Tanya est une adolescente anglaise qui débarque dans la famille de Natalie et Matt pour passer une année aux Etats-Unis. Très vite, la lycéenne se fait détester par Paige et Will, les enfants du couple, tandis que Natalie la mère se comporte avec la plus grande gentillesse avec elle. Tanya a visiblement des secrets dans son passé. Elle ment. Elle manipule. C’est une peste et j’ai adoré la détester. Les autres membres de la famille ne sont pas exempts de mystères, et tout cela forme un sacré nœud à démêler.

Il est assez facile de deviner les grosses ficelles, mais l’auteure manie l’art de l’intrigue avec dextérité. Impossible de lâcher ce roman, je l’ai dévoré très rapidement malgré ses 400 pages. J’ai pensé à Freida McFadden bien sûr, mais aussi à Ruth Ware.

C’est simple, efficace. Un bon moment de lecture.

J’ai lu, 448 pages, 8,60€

Roman

« Le barman du Ritz » de Philippe Collin

« Dehors on traque les juifs, on fusille des gamins au mont Valérien, on meurt de faim, mais un palace se doit d’être irréprochable pour ce qui est des bigoudis. »

C’est toute l’ambiguïté de l’ambiance au Ritz depuis que la Gestapo en a fait un de ses lieux privilégiés de rendez-vous. On se presse autour du bar de Frank Meier, le talentueux barman qui réalise des cocktails comme personne, sait écouter sans intervenir, affiche toujours une mine impassible.

Pourtant Frank cache un secret : lui-même est juif. D’origine autrichienne, il a fait Verdun du côté de la France – et place encore en Pétain les espoirs d’un ancien combattant envers celui qui était encore considéré comme un héros.

La tension monte crescendo dans le roman ; et la légèreté prudente du début se transforme peu à peu en étau au fil des arrestations et de l’avancée de la guerre. D’abord à l’abri derrière son bar, Frank joue de plus en plus avec le feu. Entre ceux qu’il protège et celles qu’il convoite, il côtoie au quotidien des ennemis qu’il s’évertue à servir en affichant une neutralité bien maîtrisée.

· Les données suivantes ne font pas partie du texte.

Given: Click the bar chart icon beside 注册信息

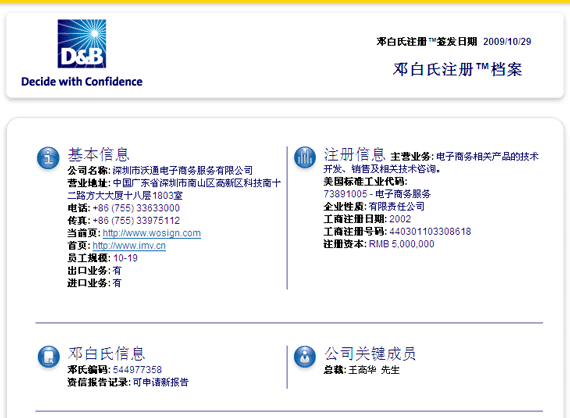Looking at the screenshot, I should point(305,157).
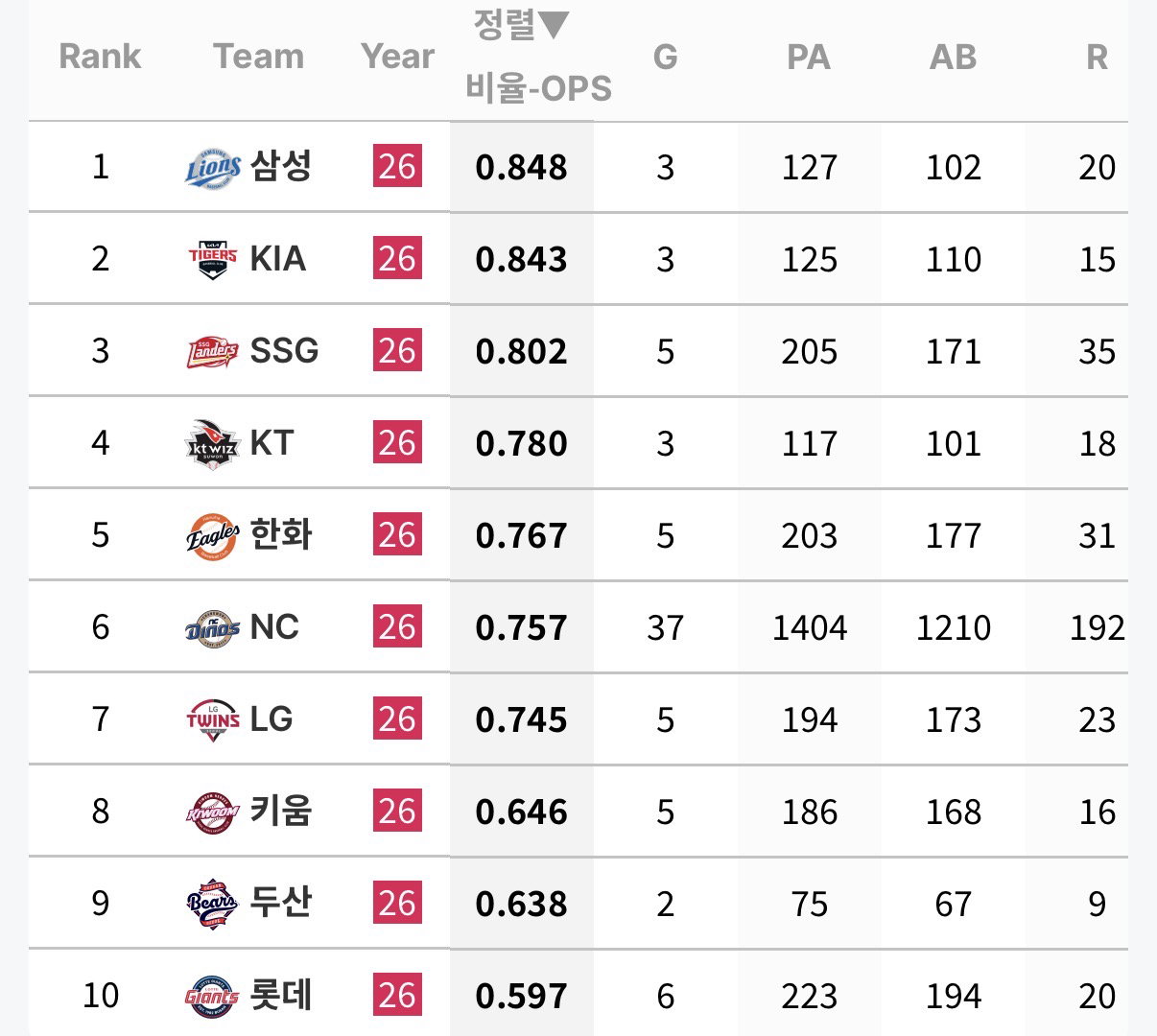
Task: Click the Hanwha Eagles team logo
Action: tap(212, 535)
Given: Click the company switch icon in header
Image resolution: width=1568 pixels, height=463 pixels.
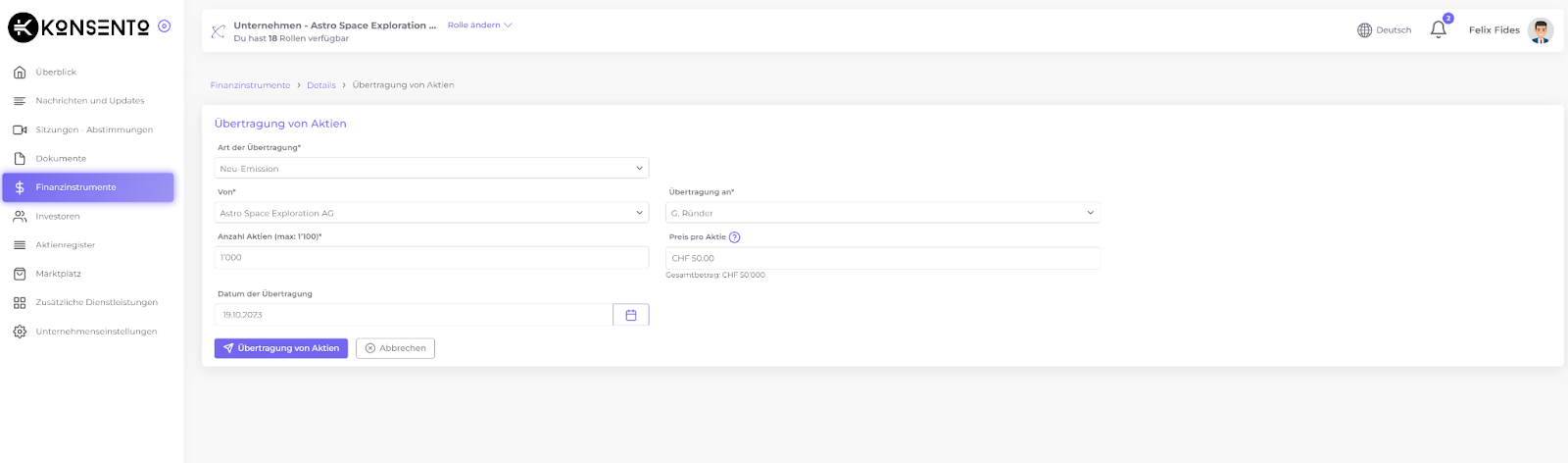Looking at the screenshot, I should click(218, 31).
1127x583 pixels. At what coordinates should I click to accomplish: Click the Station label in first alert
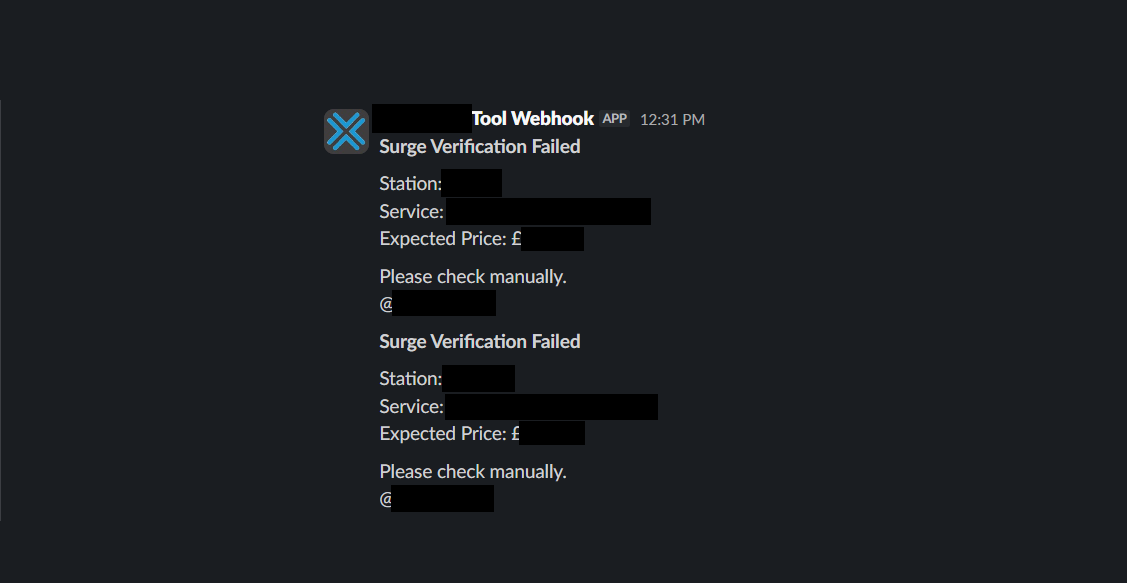410,184
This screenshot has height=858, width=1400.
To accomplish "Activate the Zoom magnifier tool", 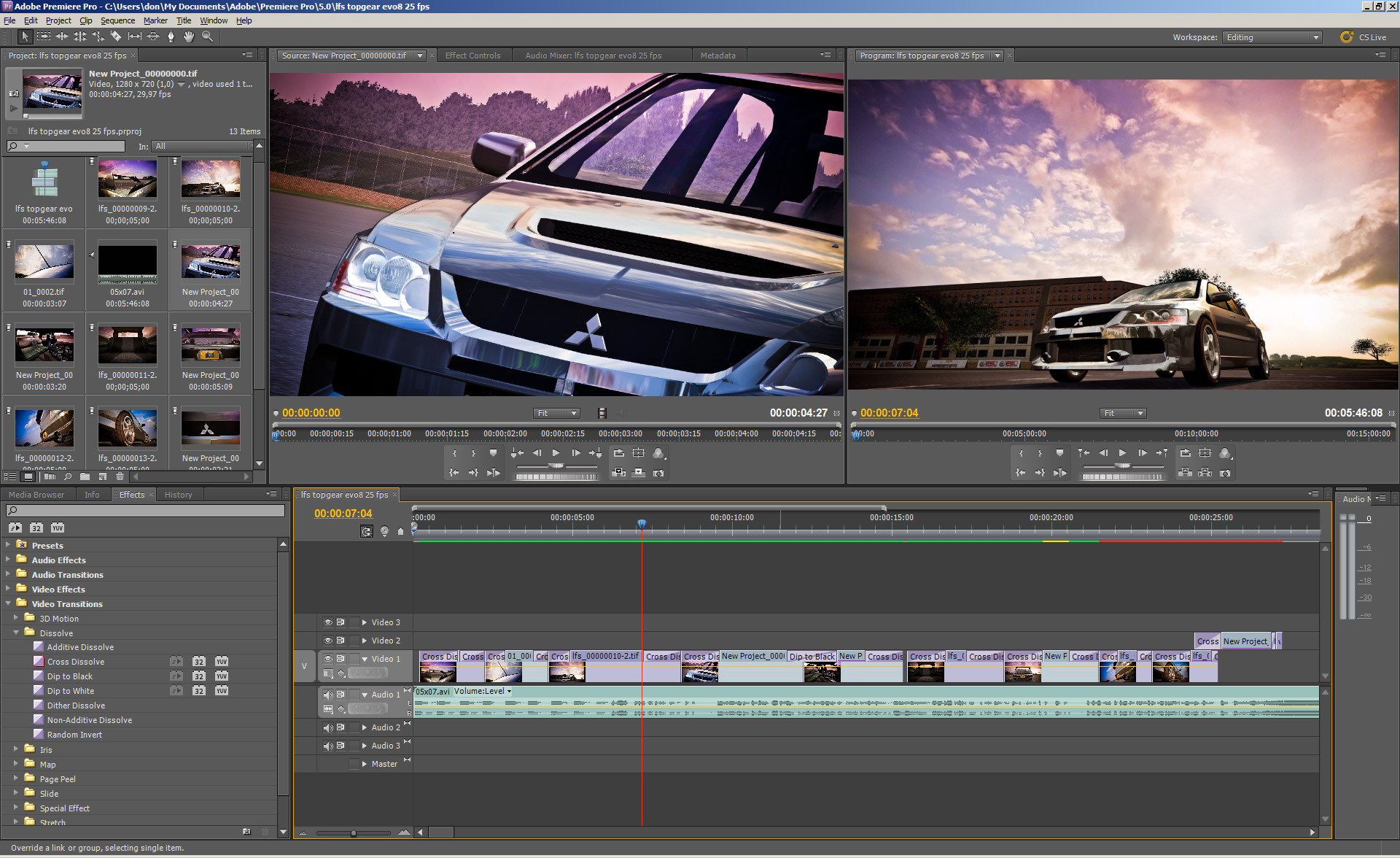I will point(207,36).
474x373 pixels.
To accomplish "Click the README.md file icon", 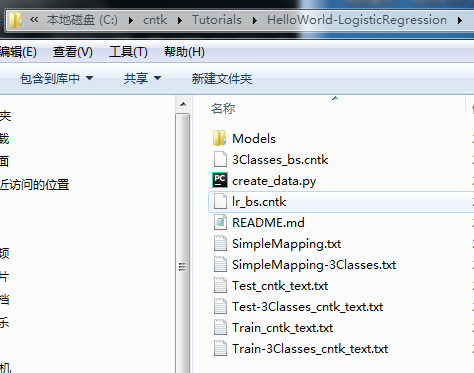I will [x=220, y=222].
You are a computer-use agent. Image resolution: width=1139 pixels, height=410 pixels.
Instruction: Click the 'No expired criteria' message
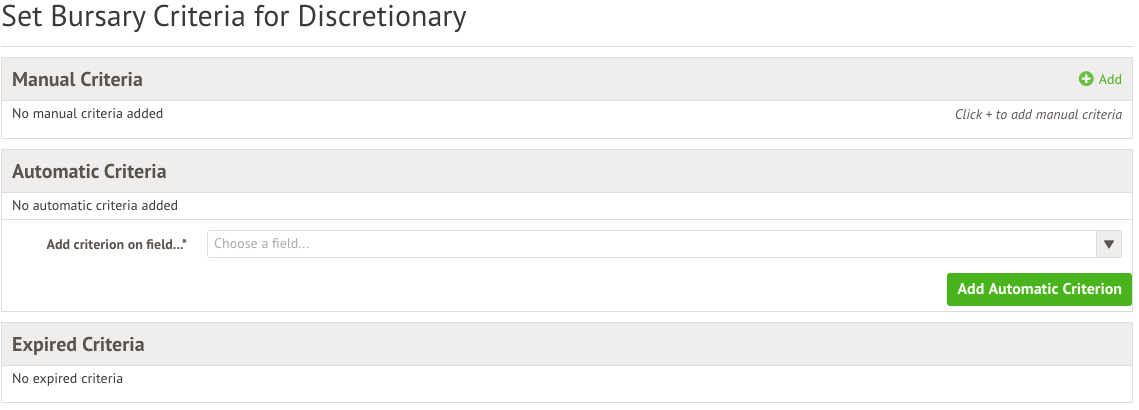67,379
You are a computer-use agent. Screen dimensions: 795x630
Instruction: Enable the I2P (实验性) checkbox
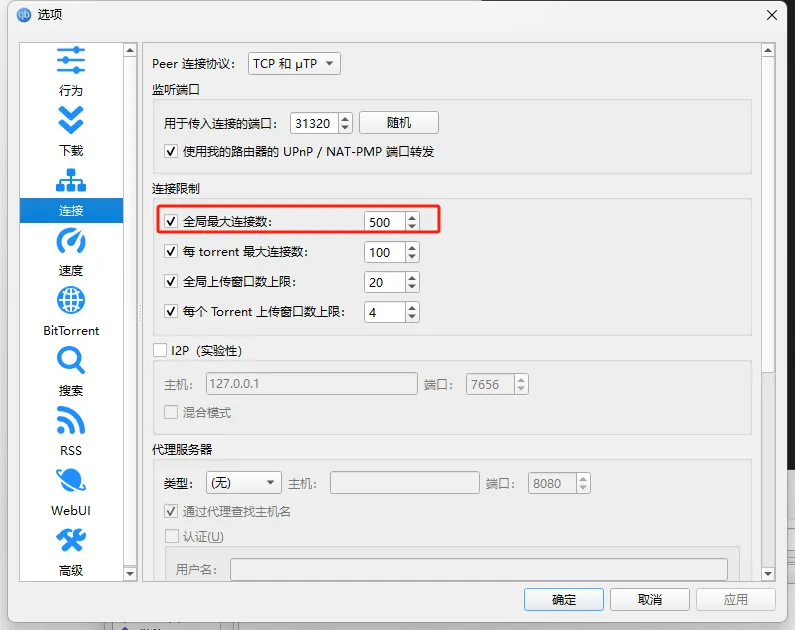[x=160, y=350]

L’histoire est inspirée de personnages ayant réellement existé (celui de Frank d’abord, des officiers allemands, mais aussi de plusieurs célébrités de l’époque, Guitry, Chanel,…). Le personnage de Frank est déstabilisant, son sang-froid et son aisance face à n’importe quel interlocuteur mettent parfois mal à l’aise dans la lecture. Et tandis que l’horreur se produit, le champagne et les cocktails coulent à flot…

Quant à Blanche Auzello, que Frank admire en secret, elle est à la fois évanescente, ombrageuse et rebelle, et finalement la seule capable de fendiller l’armure du barman.